Um dos elementos unificadores dos três textos é o modo como Fraia distancia o leitor da narrativa por meio de várias camadas justapostas. Lena está contando sua versão de sua própria história, mas essa versão é mais fiel que a do vídeo misterioso depois de ela ter passado tanto tempo contando-a? “O que eu tinha feito com a minha história? Sendo bem honesta, fiz o que as pessoas fazem o tempo todo. Contar as histórias, recontá-las, congelá-las, dar sentido a elas (...). E a história é repetida até apagar tudo, e já não sabemos mais o que é o quê”.
A história de Nilo começa como um conto policial, com ele e o empregado esvaziando a piscina de água barrenta da pousada em busca do possível corpo do hóspede. A terceira narrativa é a versão de uma jovem aspirante a escritora que parece ter outra história em mente o tempo todo. É uma estrutura que torna os contos interessantes devido a seu caráter elíptico e incerto. A prosa, contudo, embora tenha grandes momentos, por vezes confunde achados com clichês.
Sebastopol
Emilio Fraia
Objetiva/Alfaguara, 120 páginas, R$ 44,90 (papel) e R$ 29,90 (e-book)
OUTROS LANÇAMENTOS
CLORO, De Alexandre Vidal Porto
Seguindo os passos do Brás Cubas machadiano, Alexandre Vidal Porto narra este romance pelas palavras de um morto, Constantino Curtis, advogado que estabeleceu uma respeitável vida burguesa enquanto mantinha em sigilo sua condição de homossexual por cinco décadas. Após um evento trágico abalar sua vida familiar de homem casado e com dois filhos, Constantino se entrega a uma vida dupla tentando exercer sua sexualidade sem revelar sua real natureza. É o terceiro romance de Porto, diplomata brasileiro autor do elogiado Sérgio Y. Vai à América. Companhia das Letras, 152 páginas, R$ 49.90 (papel) e R$ 39,90 (e-book).
BONE, de Jeff Smith
Com este primeiro volume, a Todavia começa o relançamento no Brasil, em cores, da série em quadrinhos Bone, do americano Jeff Smith, um dos marcos dos quadrinhos independentes. Publicada originalmente entre 1991 e 2004, Bone narra a história de três primos, criaturas cartunescas branquelas e carecas que, expulsas do seu vilarejo de origem, chegam a uma terra desconhecida em que os humanos de uma aldeia com ares medievais convivem (ou combatem) com criaturas como ratazanas gigantes e dragões falantes. Mistura exata de ação, humor e fantasia. Tradução de Érico Assis. Todavia, 448 páginas, R$ 79,90.

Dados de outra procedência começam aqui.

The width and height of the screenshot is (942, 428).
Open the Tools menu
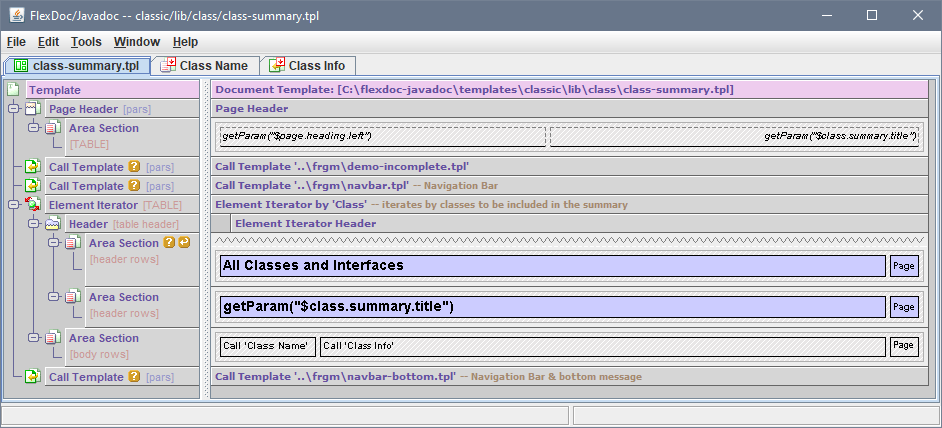click(x=86, y=42)
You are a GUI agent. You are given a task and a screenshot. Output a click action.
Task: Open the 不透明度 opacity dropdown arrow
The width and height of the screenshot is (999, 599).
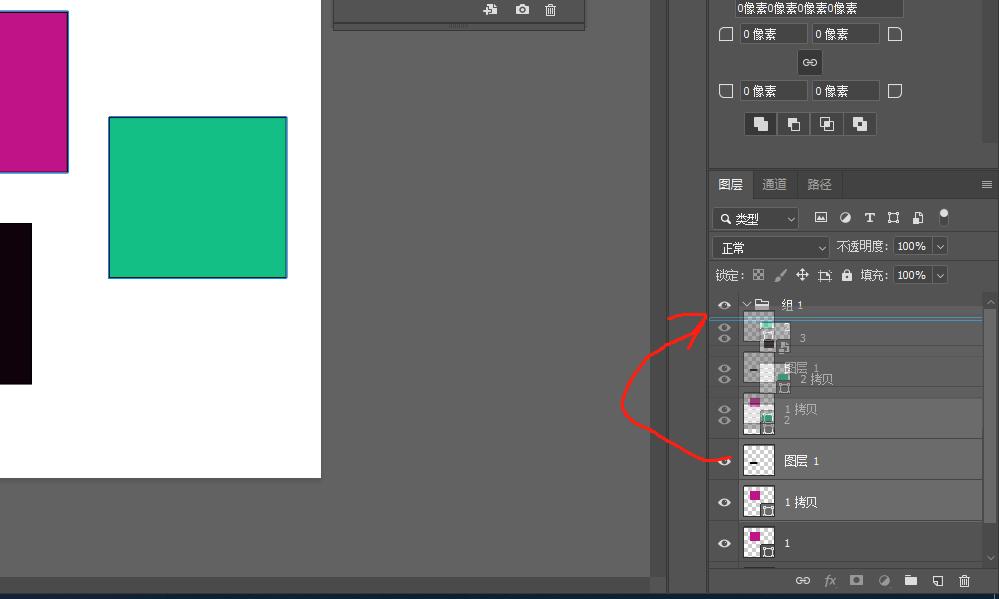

POESIA COMPLETA, de Alceu Wamosy
Ao lado de Galba de Paiva (1893-1938) e Gonçalves Vianna (1890-1934), Alceu Wamosy (1895-1923) completa o grupo de “poetas trágicos” de Uruguaiana, homenageado em 2017 com a reunião de seus três bustos em uma praça na zona central da cidade. Este livro é mais um resultado do esforço dos pesquisadores Colmar Duarte e José Édil de Lima Alves, que vêm se dedicando a divulgar o legado dos três autores e assinam textos de apresentação neste volume. Com influências simbolistas, Wamosy publicou livros de poemas com boa repercussão, mas teve a vida abreviada depois de lutar na Revolução de 1923, morrendo aos 28 anos. Movimento, 240 páginas, R$ 40.
MIL VIDAS VALEM MAIS DO QUE UMA, de Jean-Paul Belmondo
Autobiografia do ator que se tornou um dos rostos marcantes da revolução cinematográfica da Nouvelle Vague ao estrelar o longa de estreia de Jean-Luc Godard, Acossado. Nascido em 1933, Belmondo narra sua infância no interior da França, à sombra da II Guerra Mundial, até os altos e baixos de uma carreira icônica, na qual estrelou peças de teatro e mais de 80 filmes. Ele também narra causos de sua relação com grandes diretores como Godard, François Truffaut, Claude Chabrol, e estrelas como Alain Delon, Laura Antonelli e Claudia Cardinale. Tradução de Lavínia Fávero. L&PM, 272 páginas, R$ 41,90 (em papel) e R$ 29,90 (em e-book).